With pictures omitted, copy exactly the lines from the one containing "Screen dimensions: 523x318" through the end of the records below.

• [Available data]
=== Section Start ===
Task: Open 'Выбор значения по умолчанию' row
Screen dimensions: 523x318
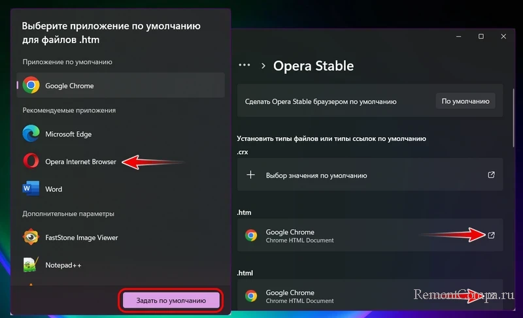Action: click(x=370, y=174)
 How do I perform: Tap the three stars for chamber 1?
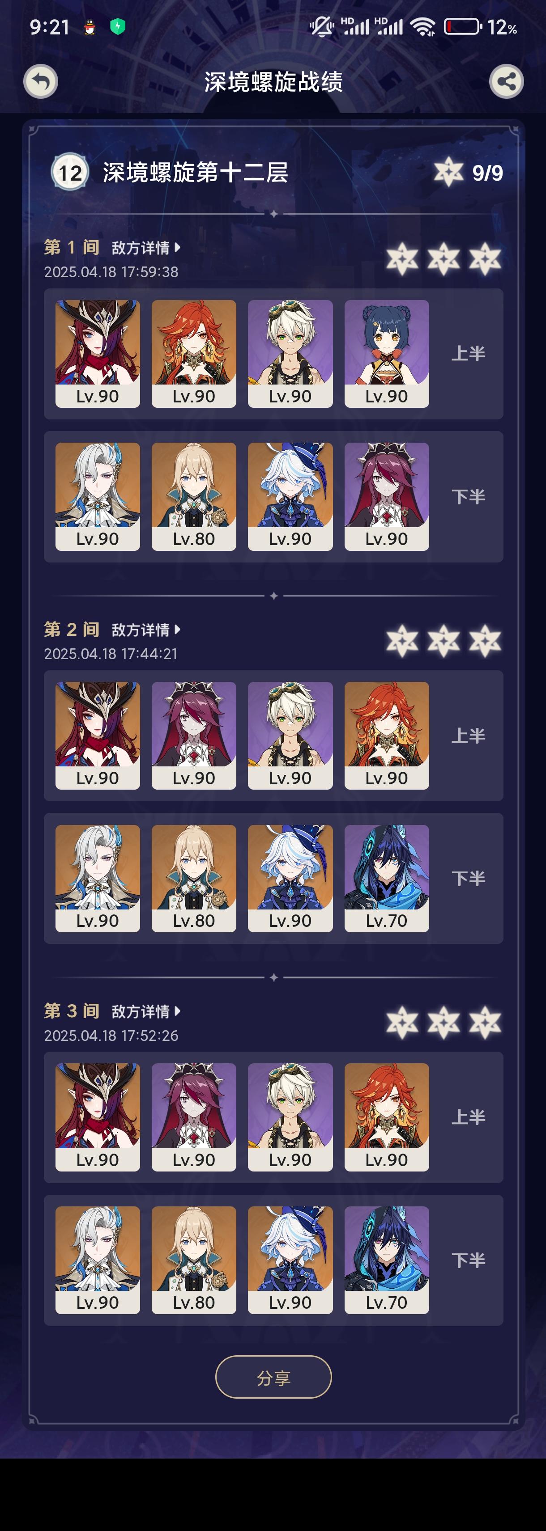pyautogui.click(x=444, y=259)
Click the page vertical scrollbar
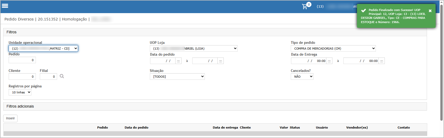Viewport: 444px width, 138px height. click(x=442, y=63)
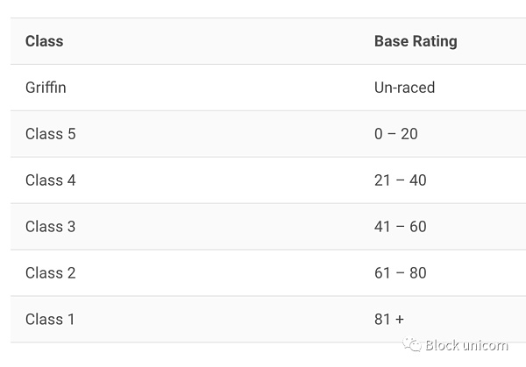
Task: Click the number 40 in Class 4 rating
Action: 417,180

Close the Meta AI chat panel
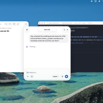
=== Section End ===
• [Answer]
Screen dimensions: 523x318
Action: click(x=370, y=174)
 How do I perform: Tap the three stars for chamber 1?
pyautogui.click(x=444, y=259)
Click the page vertical scrollbar
Viewport: 444px width, 138px height. click(x=442, y=63)
Task: Click the number 40 in Class 4 rating
Action: 417,180

Close the Meta AI chat panel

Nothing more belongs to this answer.